老母亲喘着粗气停下来,树贵趁机缴获了笤帚:
“俺这不是回来了么……”树贵低眉顺目地搀扶着娘的胳膊,又接过侄子递来的鞋子,跪到地上小心翼翼地给母亲穿上。
小字辈的孩子们在大人的指使下,从各自家屋里搬出来几张条凳,长辈们依次坐下,孩子们靠最外圈站立,老母亲早已安坐在太师椅上,怀里抱着暖婆子。

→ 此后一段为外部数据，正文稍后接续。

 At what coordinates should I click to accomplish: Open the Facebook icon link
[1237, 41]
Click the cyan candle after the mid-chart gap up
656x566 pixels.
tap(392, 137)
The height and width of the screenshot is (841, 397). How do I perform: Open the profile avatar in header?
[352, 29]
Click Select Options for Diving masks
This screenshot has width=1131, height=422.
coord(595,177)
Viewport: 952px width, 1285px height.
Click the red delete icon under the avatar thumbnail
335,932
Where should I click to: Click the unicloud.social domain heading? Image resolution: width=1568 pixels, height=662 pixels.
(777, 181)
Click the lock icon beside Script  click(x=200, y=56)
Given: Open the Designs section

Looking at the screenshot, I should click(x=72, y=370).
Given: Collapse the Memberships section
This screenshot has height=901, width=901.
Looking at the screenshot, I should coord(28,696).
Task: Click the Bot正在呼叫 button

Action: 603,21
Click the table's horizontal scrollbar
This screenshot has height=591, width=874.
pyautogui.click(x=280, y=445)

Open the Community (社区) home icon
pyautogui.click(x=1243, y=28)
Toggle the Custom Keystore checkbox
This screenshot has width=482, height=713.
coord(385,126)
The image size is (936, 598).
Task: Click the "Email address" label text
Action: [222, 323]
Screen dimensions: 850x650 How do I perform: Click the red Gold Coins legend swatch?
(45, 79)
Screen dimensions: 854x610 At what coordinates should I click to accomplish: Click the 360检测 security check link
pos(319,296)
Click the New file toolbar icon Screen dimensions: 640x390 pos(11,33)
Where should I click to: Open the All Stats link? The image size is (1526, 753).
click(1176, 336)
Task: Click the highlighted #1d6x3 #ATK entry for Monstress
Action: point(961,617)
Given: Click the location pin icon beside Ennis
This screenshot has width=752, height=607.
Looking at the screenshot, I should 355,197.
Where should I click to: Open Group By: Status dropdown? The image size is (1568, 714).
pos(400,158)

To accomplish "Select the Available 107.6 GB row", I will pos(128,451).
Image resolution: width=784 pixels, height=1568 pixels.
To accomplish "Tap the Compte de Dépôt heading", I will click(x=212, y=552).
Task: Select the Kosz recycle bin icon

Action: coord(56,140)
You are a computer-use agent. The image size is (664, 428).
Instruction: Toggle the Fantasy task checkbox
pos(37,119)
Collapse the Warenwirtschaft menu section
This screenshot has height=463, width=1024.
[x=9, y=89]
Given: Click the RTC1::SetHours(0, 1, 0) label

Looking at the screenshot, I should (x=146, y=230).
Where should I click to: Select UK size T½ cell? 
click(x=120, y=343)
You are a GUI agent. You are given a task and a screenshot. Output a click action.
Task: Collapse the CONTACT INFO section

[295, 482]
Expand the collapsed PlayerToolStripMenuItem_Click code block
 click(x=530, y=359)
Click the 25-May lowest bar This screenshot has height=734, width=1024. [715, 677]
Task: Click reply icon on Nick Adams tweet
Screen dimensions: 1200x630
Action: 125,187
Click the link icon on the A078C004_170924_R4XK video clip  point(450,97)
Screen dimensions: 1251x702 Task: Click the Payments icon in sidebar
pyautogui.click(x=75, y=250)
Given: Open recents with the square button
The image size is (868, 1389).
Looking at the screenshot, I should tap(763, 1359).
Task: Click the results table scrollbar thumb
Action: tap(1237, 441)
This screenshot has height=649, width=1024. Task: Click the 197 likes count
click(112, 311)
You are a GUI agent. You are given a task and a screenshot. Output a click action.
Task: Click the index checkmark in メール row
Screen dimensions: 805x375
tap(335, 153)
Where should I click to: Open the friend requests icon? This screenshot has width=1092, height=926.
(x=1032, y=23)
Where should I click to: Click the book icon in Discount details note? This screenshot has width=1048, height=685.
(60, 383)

侯树贵坐在中间面对着母亲,一五一十地讲述了这一年多来的经历,老太太手里的帕子不停地在眼角擦来擦去,半晌没有说出一句话。
哥哥们也都是性情敦良都汉子,不善言辞,只是愤愤说着:“太气人了,这王八蛋!”嫂嫂们则瞪大了眼睛,原来只是听说日本人坏,也听说十里八乡就龙虎寨免于扫荡,只是没发生在自家身上,心里还没觉得是个多大大事儿。
一家人七嘴八舌地声讨小日本,唯有老母亲说出不一样的话来:
“那位恩人啊,可不能忘喽!以后年年给人家送节礼,咱按最高的礼数送!”老母亲最明白事理:“要没有人家,俺这又少个儿,俺这儿还没有后哩!”